The conduct of Judge Malanyaon relative to the 21 February 2000 legislative session of the Sangguniang
Bayan of Bula is inexcusable and simply cannot be condoned. His actuations constitute palpable violations of the
Code of Judicial Conduct:

Rule 2.01. A judge should so behave at all times as to promote public confidence in the integrity and impartiality of
the judiciaryxxx

Rule 2.03. A judge shall not allow family, social, or other relationships to influence judicial conduct or judgment. The
prestige of judicial office shall not be used or lent to advance the private interests of others, nor convey or permit
others to convey the impression that they are in a special position to influence the judge.
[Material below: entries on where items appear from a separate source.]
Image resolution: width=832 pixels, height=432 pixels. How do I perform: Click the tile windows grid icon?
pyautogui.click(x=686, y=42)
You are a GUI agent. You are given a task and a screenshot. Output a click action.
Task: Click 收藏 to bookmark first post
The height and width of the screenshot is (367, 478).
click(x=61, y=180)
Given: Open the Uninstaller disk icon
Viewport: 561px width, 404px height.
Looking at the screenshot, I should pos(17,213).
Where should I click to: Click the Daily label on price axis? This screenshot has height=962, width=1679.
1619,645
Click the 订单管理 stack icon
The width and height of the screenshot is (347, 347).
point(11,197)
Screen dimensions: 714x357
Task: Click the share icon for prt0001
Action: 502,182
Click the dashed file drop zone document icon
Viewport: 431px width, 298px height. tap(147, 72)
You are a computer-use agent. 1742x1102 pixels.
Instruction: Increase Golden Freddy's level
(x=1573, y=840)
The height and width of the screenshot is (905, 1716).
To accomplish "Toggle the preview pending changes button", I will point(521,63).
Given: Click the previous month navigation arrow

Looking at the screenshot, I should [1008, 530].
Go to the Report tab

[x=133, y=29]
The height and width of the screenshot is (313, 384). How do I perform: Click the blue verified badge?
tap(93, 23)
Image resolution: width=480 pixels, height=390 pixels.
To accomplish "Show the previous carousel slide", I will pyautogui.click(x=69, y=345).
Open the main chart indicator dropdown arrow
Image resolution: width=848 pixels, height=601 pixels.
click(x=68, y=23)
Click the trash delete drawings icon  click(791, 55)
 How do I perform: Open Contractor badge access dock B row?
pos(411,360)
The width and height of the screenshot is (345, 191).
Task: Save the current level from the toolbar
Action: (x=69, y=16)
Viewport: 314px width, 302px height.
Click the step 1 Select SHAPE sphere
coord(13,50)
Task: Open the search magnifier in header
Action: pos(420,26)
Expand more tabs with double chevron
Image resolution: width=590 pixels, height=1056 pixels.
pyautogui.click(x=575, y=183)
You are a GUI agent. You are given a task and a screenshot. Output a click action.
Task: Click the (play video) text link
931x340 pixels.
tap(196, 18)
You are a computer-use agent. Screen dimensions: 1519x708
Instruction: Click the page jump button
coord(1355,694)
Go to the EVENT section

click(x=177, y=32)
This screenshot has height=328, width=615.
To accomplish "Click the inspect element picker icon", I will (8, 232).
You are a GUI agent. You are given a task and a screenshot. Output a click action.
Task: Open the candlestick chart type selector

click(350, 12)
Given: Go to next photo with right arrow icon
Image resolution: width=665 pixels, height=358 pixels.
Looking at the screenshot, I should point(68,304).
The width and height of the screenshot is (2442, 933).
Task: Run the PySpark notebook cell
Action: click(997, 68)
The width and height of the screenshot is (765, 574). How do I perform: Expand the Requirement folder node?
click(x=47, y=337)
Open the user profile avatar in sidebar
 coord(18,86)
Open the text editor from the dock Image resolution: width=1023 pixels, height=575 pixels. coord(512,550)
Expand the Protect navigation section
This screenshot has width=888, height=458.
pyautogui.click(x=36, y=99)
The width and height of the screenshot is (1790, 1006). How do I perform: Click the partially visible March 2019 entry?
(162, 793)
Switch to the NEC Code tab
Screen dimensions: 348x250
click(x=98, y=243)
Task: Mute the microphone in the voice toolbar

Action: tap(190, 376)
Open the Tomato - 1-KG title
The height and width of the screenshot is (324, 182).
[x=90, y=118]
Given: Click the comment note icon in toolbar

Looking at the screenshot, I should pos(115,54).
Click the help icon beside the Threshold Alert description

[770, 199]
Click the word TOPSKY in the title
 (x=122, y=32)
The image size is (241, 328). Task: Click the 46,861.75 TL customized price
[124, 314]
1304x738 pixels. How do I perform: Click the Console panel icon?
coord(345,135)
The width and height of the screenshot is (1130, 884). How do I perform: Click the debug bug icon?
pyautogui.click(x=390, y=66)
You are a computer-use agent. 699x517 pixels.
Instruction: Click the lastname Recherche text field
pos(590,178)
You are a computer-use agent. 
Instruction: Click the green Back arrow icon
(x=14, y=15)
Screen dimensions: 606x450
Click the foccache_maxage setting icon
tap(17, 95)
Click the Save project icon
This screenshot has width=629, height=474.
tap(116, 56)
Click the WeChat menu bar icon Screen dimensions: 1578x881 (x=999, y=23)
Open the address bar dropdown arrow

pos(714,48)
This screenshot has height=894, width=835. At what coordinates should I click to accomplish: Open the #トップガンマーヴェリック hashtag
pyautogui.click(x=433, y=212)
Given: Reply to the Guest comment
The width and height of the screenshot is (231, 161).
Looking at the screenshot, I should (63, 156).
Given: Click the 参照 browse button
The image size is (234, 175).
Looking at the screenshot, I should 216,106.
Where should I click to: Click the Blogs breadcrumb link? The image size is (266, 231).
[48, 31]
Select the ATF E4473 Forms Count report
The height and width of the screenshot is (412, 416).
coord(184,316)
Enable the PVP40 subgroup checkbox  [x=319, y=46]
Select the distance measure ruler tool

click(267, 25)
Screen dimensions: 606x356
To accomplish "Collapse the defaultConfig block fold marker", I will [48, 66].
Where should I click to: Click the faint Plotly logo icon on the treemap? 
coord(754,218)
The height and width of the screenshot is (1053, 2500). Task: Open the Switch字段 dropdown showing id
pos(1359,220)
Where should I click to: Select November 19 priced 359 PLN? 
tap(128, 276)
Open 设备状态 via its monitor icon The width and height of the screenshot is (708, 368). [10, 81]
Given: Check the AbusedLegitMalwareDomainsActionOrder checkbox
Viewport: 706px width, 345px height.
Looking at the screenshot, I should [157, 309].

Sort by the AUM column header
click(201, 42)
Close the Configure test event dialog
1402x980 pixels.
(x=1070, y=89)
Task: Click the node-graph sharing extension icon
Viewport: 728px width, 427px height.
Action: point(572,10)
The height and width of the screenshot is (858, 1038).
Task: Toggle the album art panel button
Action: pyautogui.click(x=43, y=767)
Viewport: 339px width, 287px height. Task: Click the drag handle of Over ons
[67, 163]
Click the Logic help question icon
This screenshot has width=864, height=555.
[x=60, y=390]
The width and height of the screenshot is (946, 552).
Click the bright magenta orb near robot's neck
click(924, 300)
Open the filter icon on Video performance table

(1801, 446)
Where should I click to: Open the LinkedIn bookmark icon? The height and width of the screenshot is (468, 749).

The Office of the Court Administrator recommends that respondent be fined Five Thousand Pesos
(P5,000.00). In his seventeen (17) years in the judiciary, Judge Malanyaon has not been sanctioned, except once by
reprimand. With the comparative seriousness of the offense, a fine of Twenty Thousand Pesos (P20,000.00) would
serve as an appropriate penalty.
WHEREFORE, respondent Judge Nilo A. Malanyaon is hereby found GUILTY of conduct unbecoming of a
judge, in violation of Canon 2, Rule 2.01 and Rule 2.03 of the Code of Judicial Conduct. He is ordered to pay a FINE
of TWENTY THOUSAND PESOS (P20,000.00) with a STERN WARNING that the commission of the same or a
similar act or omission in the future will be dealt with more severely.